Emma (Jessica Lang) is not fleshed out enough to carry the film on her shoulders. We are led to believe that Emma has something special in her to allow her to survive through the night and take on the killer herself. Be it her shyness, her kindness, or the loss of her mother, she isn’t given much in terms of personality beyond the typical shallow “good girl” attributes. Her tenacity is revealed only because the killer decides she will not die after marking her and attempting to perform a ritual. Sheer luck is what drives her to slip out of his clutches which makes her run feel cheap. Jessica Lang’s performance fits the bill only because Emma is so devoid of personality that anything Lang adds to the role can only boost the character. Otherwise, she portrays the reserved and flighty teenager with competence.
It may not be the slasher film I was hoping for, but Last of the Grads has a few redeeming qualities. Although it looks more like a university than a high school, the campus itself brings plenty of cool set pieces, albeit underutilized, into the fold in what would otherwise be blank space. While most of the film falls flat, some of the comedy truly does land. Between two unique death sequences and some well-placed jokes, it lightens up the mood and shows glimpses of the film it could have been.
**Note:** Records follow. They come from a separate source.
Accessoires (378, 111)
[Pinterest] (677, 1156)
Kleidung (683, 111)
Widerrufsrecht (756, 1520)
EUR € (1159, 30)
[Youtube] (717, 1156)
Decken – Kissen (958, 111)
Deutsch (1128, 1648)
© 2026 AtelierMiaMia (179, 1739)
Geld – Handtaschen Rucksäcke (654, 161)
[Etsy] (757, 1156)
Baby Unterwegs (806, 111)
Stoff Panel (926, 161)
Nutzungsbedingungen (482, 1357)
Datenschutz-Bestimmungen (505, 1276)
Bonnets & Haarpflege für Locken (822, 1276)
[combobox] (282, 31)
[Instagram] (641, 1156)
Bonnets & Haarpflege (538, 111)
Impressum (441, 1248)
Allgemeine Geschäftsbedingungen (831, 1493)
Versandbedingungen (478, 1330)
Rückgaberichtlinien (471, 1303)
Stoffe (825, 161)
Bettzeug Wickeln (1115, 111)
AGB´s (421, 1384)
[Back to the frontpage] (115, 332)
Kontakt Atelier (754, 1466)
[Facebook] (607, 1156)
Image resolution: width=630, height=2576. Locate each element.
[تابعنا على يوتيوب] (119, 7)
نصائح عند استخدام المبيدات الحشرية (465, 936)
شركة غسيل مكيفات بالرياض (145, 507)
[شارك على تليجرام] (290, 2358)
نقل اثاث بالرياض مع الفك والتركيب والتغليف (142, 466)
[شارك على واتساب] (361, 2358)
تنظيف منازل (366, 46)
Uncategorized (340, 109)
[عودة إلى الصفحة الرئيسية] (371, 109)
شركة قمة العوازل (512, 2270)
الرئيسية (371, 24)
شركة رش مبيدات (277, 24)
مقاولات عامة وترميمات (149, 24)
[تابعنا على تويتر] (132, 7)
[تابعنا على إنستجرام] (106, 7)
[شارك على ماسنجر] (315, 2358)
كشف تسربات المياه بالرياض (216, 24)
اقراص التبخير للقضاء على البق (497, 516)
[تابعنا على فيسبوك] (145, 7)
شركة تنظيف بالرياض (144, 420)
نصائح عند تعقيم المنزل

The bar is on the floor when it comes to creating a passable slasher and somehow Last of the Grads falls further below the standards one can hope for. Riddled with many functional issues, Last of the Grads fails most in crafting a strong and compelling narrative. Terrible dialogue, painful acting, and a meandering plot make Last of the Grads a slasher difficult to invest in fully. Despite its interesting setting of a high school lock in, the team fails to make use of the space and delivers low quality and uninspired kills in a film that really offers nothing else of substance. You may want to skip the ceremony to take your degree and run rather than watch this back-to-school slasher.